Mill decided to propagate the line, because she was concerned about the plight of Asian leopard cats who were purchased by unsuspecting humans. These humans later gave them up to zoos after the animals showed that they were wild animals when they entered adulthood. So she wanted to create a breed of cats who would retain the wild look of the Asian leopard cat but also have a domestic cat’s temperament.
She succeeded, but bengal cats like me and Jacey are still not for everyone. We are very smart cats, and we can be very demanding. And we love to talk. So combine our sometimes demanding personality with our love to vocalize, and you will hear from us a lot. Our intelligence means we will investigate things, and open drawers, closets, and cabinets. We are very active cats, too, so be prepared to deal with us running around at all hours of the day and night.
But if you can deal with our personality, we have lots of love to give to you. I love to hop up next to my human just before his alarm goes off, and give him sandpaper kisses and purr. Jacey loves to sleep in between his legs, and when she gets tired of that, she will hop into the space between his arm and his body and curl into a little ball there.
Good morning, everyone. One of the things I love to do is highlight other special needs cats. And today, I’ve got a very handsome boy to share with you. He is not a diabetic cat like me. But he’s a special needs cat that’s being cared for by Tenth Life Cats. This wonderful organization takes in cats with serious medical conditions that would likely result in them being put down by other organizations.
Sinatra’s challenge is something that makes what I deal with as a diabetic cat look very easy. I may complain about the ear sticks and the insulin shots, but my hind legs work just fine. Poor Sinatra can’t move his hind legs. This paralysis happened because of an accident that occurred before his admission to Tenth Life.
Now, only an organization like Tenth Life would have taken in Sinatra. They are committed to making sure that all cats, no matter what medical challenges they face, get to enjoy a life full of love and happiness.

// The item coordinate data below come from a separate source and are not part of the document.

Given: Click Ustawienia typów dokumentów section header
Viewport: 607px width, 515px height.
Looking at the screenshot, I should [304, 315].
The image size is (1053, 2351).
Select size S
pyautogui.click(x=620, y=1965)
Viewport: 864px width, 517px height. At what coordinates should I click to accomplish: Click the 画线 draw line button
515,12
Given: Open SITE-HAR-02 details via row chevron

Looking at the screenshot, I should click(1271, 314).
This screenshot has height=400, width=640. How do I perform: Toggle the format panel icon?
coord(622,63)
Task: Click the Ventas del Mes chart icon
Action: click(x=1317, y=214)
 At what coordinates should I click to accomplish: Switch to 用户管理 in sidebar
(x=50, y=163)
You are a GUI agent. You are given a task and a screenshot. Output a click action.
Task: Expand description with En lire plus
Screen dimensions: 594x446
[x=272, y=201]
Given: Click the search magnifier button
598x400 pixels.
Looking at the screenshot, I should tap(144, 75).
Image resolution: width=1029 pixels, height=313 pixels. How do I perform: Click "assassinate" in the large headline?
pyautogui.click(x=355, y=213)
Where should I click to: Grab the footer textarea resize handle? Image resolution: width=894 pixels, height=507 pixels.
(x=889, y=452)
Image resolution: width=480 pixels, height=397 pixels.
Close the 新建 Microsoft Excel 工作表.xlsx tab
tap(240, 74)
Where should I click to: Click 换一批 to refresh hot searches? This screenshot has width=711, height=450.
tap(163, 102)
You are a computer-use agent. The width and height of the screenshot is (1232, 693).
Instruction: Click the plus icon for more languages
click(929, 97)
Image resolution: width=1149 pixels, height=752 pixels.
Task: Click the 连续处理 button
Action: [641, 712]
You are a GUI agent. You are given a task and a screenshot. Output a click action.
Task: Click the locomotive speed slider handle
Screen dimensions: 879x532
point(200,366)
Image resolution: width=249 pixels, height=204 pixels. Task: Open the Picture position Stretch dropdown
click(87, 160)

And just like most special needs cats, Sinatra has returned the love that the wonderful humans who are caring for him receive a lot of love back. Due to his paralysis, he needs help going to the bathroom and needs to be cleaned after he goes. Sinatra shows that he appreciates this by rewarding his human with lots of purrs and biscuit making.
It is easy to draw comparisons between Sinatra and Anakin or Lincoln. Anakin, as you know, has no hind legs. And Lincoln suffered from quadriplegia before his miraculous recovery. But Sinatra’s case is unique and should be treated as such.
Tenth Life is looking into getting wheels for Sinatra, but with a caveat. Because he scoots around so well without them, they think he needs to have a governor put on those wheels to make sure he doesn’t go too fast.
Sinatra is another example of how special needs cats, whether they are diabetic cats like me or cats suffering from paraplegia, can be very happy and loving. We special needs cats only need a home where we’re shown the love and special attention we need. Then we will show you that there is nothing wrong with our ability to return that love many times over.